Preliminary genomic comparisons (BLASTn, MUMMer) had indicated that the genome sequence of strain 63‐R2 was much more closely related to those of the twin laboratory strains NRC‐1 and R1 than to that of strain 91‐R6^T, and because of this, the initial analyses were restricted to these three strains. Applying an iterative comparison procedure, “core” chromosome sequences devoid of strain‐specific MGEs were generated. The build‐up of this “core” database is described in Supplementary Methods, deposited at Zenodo: https://doi.org/10.5281/zenodo.7780801. All eliminated MGEs, including their position in the original genome sequence, are documented in Table A1.

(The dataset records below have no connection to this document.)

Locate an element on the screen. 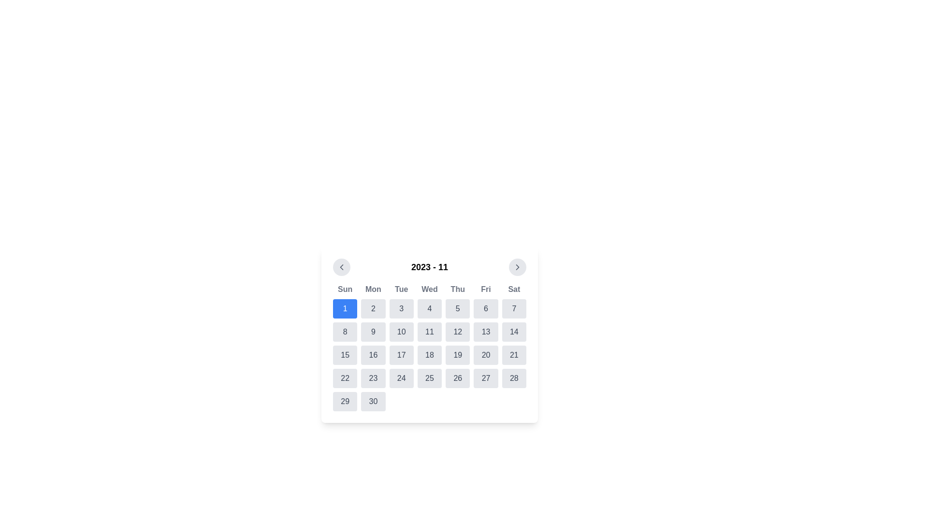  the button displaying the number '19' in the calendar grid is located at coordinates (457, 355).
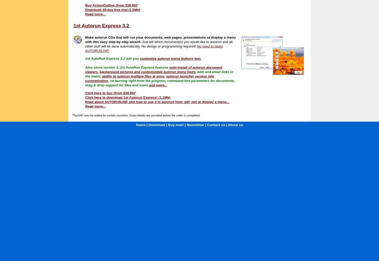 The image size is (379, 261). I want to click on '1st Autorun Express 3.2', so click(73, 25).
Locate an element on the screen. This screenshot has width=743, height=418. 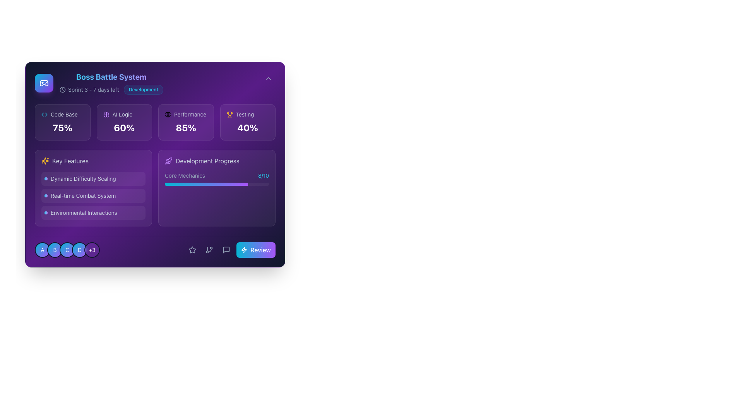
the displayed score on the Text label next to 'Core Mechanics' in the 'Development Progress' section of the purple interface is located at coordinates (264, 176).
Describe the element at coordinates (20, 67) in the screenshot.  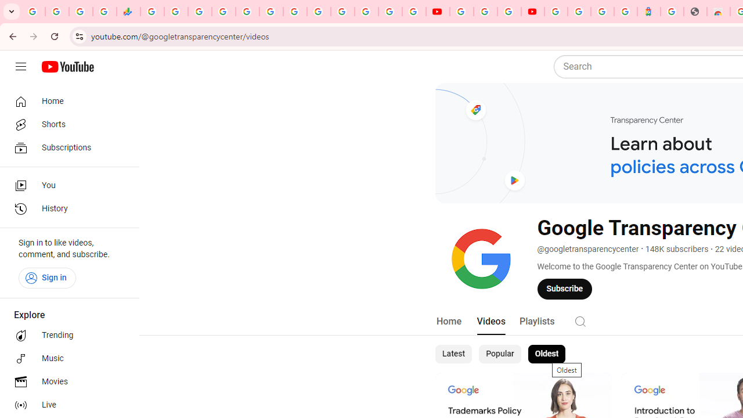
I see `'Guide'` at that location.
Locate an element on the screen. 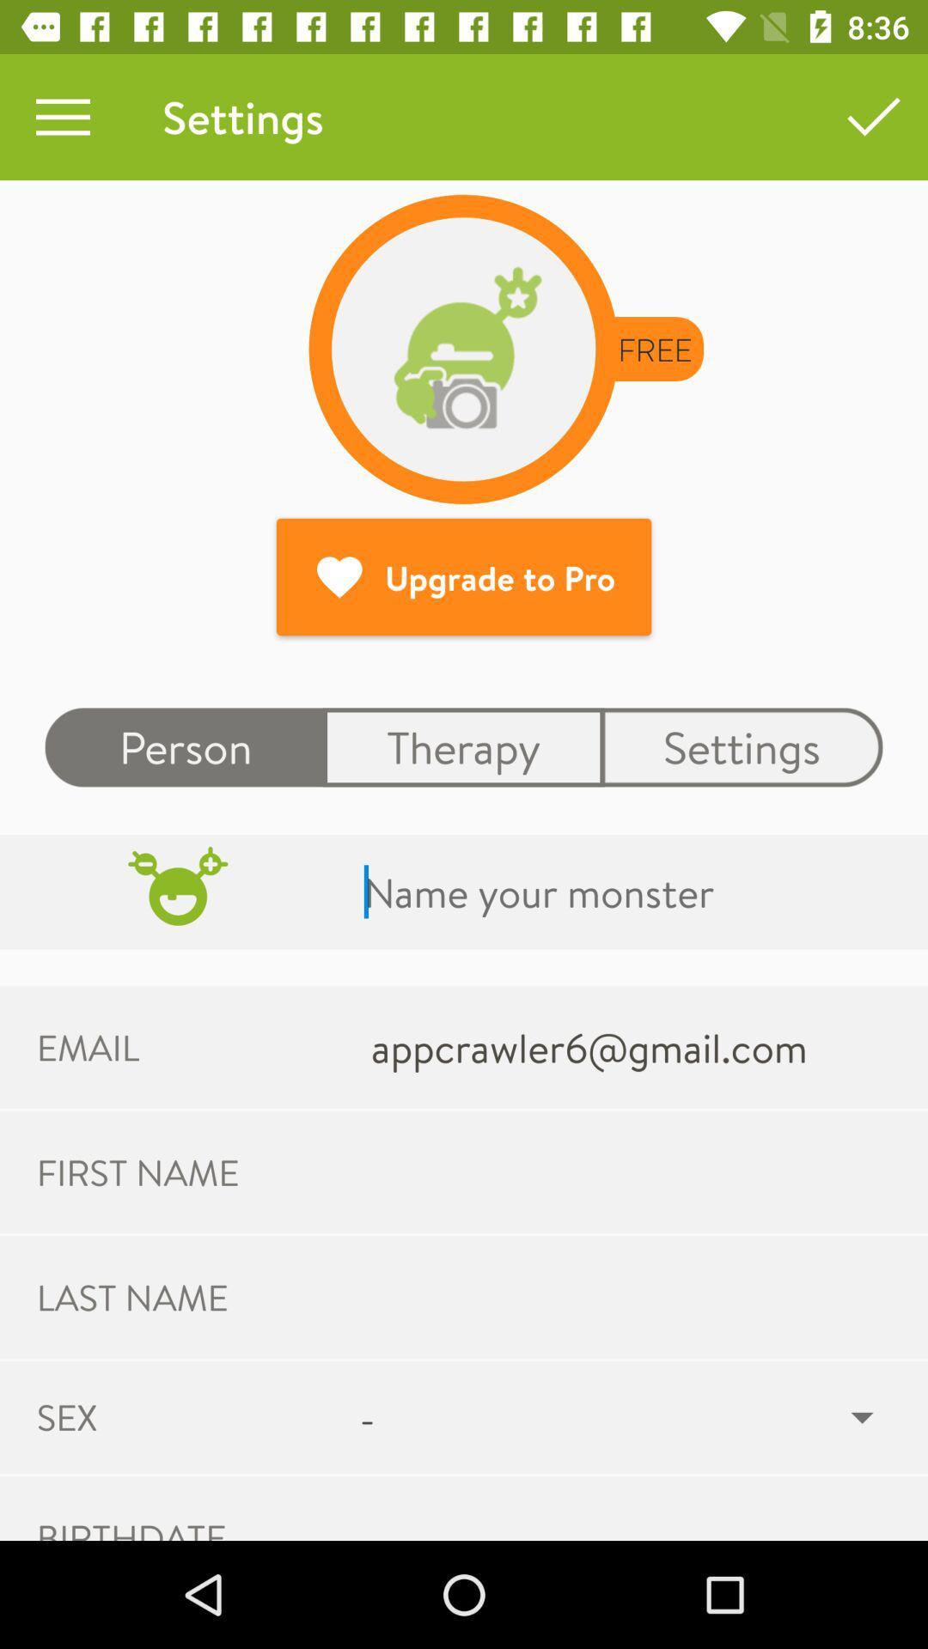 The image size is (928, 1649). text box option is located at coordinates (629, 892).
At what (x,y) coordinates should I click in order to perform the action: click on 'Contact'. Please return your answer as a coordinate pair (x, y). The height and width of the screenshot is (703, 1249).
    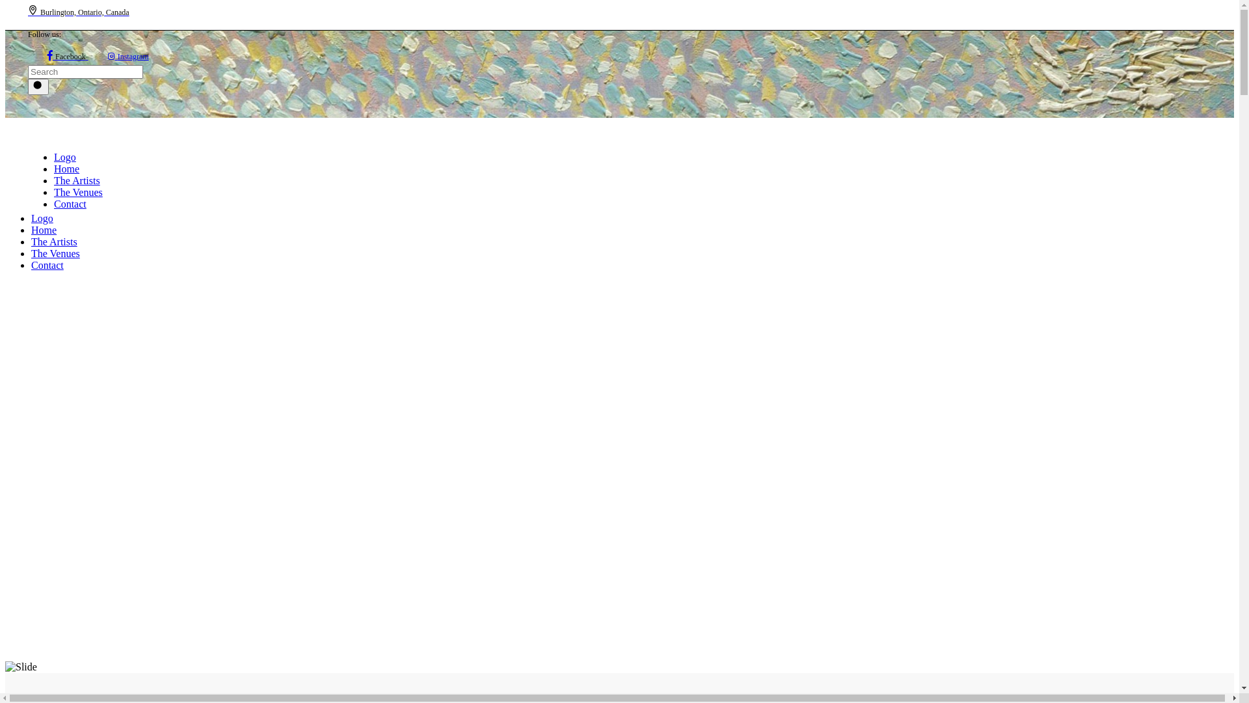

BLASTn analyses of the “core” sequences resulted in a complete set of HSPs (high‐scoring pairs) that correlated the complete “core” sequence of the chromosome from strain 63‐R2 against the core chromosomes from the twin laboratory strains NRC‐1 and R1.

HSP positions of the interstrain comparison are reported for the “core” database, but to allow easy correlation with biological features, all “core” database positions have been correlated with the corresponding positions in the original sequences of the “total” database (Supplementary Table S4, deposited at Zenodo: https://doi.org/10.5281/zenodo.7780801).

2.3. Comparison of the chromosome of strain 91‐R6 to the core chromosome from strain 63‐R2

The identification and elimination of MGEs that are specific for strain 91‐R6^T as compared to strains 63‐R2, NRC‐1, and R1 are described in Supplementary Methods: https://doi.org/10.5281/zenodo.7780801. Strain‐specific MGEs detected upon analysis of strain 91‐R6 either occur only in the chromosome of strain 91‐R6 (documented in Table A2), or are present in all three of the other strains (63‐R2, NRC‐1, and R1; documented in Table A1).

The core chromosomes of strains 91‐R6 and 63‐R2 were compared by BLASTn, leading to long HSPs, interrupted by unique sequences, which typically were short. Two long regions were encountered that are considered unique despite having a small number of short HSPs (see the Supplementary Methods for details).

2.4. Comparison of the reported plasmids pHcu235 and pHcu43 from strain 63‐R2 to plasmids pHS3 and pHS4, respectively, from strain R1

Preliminary comparisons (BLASTn) indicated that the sequence of plasmid pHcu235 from strain 63‐R2 is most closely related to plasmid pHS3 from strain R1, so these plasmids were compared in detail using the same procedure as described for chromosomal comparison (see above, Section 2.2). Plasmid pNRC200 from strain NRC‐1 showed a more patchy relationship and was not included in this analysis.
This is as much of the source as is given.